Records shown:
○ ○ ○ ○ ○
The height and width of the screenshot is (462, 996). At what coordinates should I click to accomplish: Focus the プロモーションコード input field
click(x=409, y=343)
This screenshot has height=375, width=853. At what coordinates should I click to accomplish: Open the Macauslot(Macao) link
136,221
○ ○ ○ ○ ○
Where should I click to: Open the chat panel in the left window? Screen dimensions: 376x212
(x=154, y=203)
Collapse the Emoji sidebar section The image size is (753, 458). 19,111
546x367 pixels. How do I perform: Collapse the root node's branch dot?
○ ○ ○ ○ ○
Required work:
For this exercise, copy every line of the data that holds "Collapse".

Final answer:
Collapse the Emoji sidebar section The image size is (753, 458). 19,111
546x367 pixels. How do I perform: Collapse the root node's branch dot?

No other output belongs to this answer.